Belknap concluded his plea shortly before six o'clock. And this was the end,—this was the last move in the game where his life was the stake! In spite of his exhaustion of mind and body North had followed the speech with the closest attention. He told himself now, that the state's case was unshaken, that the facts, stubborn and damning, were not to be brushed aside.

Moxlow's answer to Belknap's plea was brief, occupying little more than half an hour, and the trial was ended. It rested with the jury 'to say whether John North was innocent or guilty. As the jury filed from the room North realized this with a feeling of relief in that that at last the miserable ordeal was over. He had never been quite bereft of hope, the consciousness of his own innocence had measurably sustained him in his darkest hours. And now once more his imagination swept him beyond the present into the future; again he could believe that he was to pass from that room a free man to take his place in the world from which he had these many weary months been excluded. There was no bitterness in his heart toward any one, even Moxlow's harsh denunciation of him was forgotten; the law through its bungling agents had laid its savage hands on him, that was all, and these agents had merely done what they conceived to be their duty.

He glanced toward the big clock on the wall above the judge's desk and saw that thirty minutes had already gone by since the jury retired. Another half-hour passed while he studied the face of the clock, but the door of the jury room, near which Deputy-sheriff Brockett had taken up his station, still remained closed and no sound came from beyond it. At his back he heard one man whisper to another that the jurymen's dinner had just been brought in from the hotel.

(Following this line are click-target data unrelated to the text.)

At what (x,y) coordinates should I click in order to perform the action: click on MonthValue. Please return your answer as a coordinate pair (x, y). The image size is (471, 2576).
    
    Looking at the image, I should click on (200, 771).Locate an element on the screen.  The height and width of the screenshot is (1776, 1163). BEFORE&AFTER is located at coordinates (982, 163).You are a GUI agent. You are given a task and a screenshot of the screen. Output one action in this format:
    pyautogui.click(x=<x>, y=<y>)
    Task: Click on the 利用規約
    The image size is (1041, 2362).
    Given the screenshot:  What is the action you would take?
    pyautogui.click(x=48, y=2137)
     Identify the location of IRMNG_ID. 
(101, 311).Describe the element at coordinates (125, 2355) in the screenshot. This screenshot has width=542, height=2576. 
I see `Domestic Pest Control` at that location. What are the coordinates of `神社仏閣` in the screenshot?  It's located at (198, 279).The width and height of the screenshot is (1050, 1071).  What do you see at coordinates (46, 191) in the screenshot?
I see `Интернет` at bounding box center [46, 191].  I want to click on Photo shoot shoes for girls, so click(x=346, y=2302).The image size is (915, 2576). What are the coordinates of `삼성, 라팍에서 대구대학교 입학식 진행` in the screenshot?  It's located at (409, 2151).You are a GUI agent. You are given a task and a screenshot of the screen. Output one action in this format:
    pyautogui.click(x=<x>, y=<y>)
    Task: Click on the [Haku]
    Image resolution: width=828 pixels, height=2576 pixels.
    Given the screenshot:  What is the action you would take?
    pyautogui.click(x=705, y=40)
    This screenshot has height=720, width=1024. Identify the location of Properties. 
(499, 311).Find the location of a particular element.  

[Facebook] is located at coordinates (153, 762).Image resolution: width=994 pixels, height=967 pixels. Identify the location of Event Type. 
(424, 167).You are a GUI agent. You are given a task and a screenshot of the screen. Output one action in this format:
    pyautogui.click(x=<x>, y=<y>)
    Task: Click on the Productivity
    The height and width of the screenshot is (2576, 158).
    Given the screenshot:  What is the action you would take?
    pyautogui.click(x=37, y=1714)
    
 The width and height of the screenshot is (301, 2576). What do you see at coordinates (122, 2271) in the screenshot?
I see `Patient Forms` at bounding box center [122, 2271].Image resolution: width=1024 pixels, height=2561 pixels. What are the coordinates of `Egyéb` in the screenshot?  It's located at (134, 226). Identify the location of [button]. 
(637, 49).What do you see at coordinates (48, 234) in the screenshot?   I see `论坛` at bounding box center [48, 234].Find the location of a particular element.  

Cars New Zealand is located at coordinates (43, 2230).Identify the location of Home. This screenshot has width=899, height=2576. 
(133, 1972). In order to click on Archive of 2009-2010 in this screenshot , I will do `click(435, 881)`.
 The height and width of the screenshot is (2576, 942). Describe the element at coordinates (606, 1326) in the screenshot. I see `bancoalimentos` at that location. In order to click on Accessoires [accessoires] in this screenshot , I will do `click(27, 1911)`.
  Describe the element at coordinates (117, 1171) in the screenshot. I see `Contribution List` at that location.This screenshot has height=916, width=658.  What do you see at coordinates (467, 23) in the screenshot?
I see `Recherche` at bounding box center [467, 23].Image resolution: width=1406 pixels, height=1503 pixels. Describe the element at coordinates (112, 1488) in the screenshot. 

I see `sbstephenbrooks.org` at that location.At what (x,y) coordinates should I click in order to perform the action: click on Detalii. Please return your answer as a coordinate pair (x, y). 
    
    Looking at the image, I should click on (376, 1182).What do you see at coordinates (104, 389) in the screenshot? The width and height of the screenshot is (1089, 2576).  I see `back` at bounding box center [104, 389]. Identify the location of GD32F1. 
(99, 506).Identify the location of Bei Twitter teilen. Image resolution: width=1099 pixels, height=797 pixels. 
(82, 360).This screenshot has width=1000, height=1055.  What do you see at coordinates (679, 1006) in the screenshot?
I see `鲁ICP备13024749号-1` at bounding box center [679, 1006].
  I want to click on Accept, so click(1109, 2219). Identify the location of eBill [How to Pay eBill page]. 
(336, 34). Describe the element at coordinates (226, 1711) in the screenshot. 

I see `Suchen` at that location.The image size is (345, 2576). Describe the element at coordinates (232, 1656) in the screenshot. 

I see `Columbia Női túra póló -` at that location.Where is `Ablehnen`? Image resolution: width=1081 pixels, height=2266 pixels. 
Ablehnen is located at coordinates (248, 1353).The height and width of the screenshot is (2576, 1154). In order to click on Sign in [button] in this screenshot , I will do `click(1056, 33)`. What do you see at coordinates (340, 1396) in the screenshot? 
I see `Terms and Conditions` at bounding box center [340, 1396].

"That means another three quarters of an hour,—it's their last chance to get a square meal at the county's expense!" the speaker added, which earned him a neighboring ripple of laughter.

Judge Langham and Moxlow had withdrawn to the former's private room. Sheriff Conklin touched North on the shoulder.

"I guess we'd better go back, John!" he said. "If they want us to-night they can send for us."

Morbid and determined, the spectators settled down to wait for the verdict. The buzz of conversation was on every hand, and the air grew thick and heavy with tobacco smoke, while relaxed and at ease the crowd with its many pairs of eyes kept eager watch on the door before which Brockett kept guard. No man in the room was wholly unaffected by the sinister significance of the deputy's presence there, and the fat little man with his shiny bald head and stubby gray mustache, silent, preoccupied, taking no part in what was passing about him, became as the figure of fate.

The clock on the wall back of the judges desk ticked off the seconds; now it made itself heard in the hush that stole over the room, again its message was lost in the confusion of sounds, the scraping of feet or the hum of idle talk. But whether the crowd was silent or noisy the clock performed its appointed task until its big gilt hands told whoever cared to look that the jury in the John North case had devoted three hours to its verdict and its dinner.

The atmosphere of the place had become more and more oppressive. Men nodded sleepily in their chairs, conversation had almost ceased, when suddenly and without any apparent reason Brockett swung about on his heel and faced the locked door. His whole expression betokened a feverish interest. The effect of this was immediate. A wave of suppressed excitement passed over the crowd; absolute silence followed; and then from beyond the door, and distinctly audible in the stillness, came the sound of a quick step on the uncarpeted floor. The clock ticked twice, then a hand dealt the door a measured blow.

The moment of silence that followed this ominous signal was only broken when a deputy who had been nodding half asleep in his chair, sprang erect and hurried from the room. As the swinging baize doors banged at his heels, the crowd seemed to breathe again.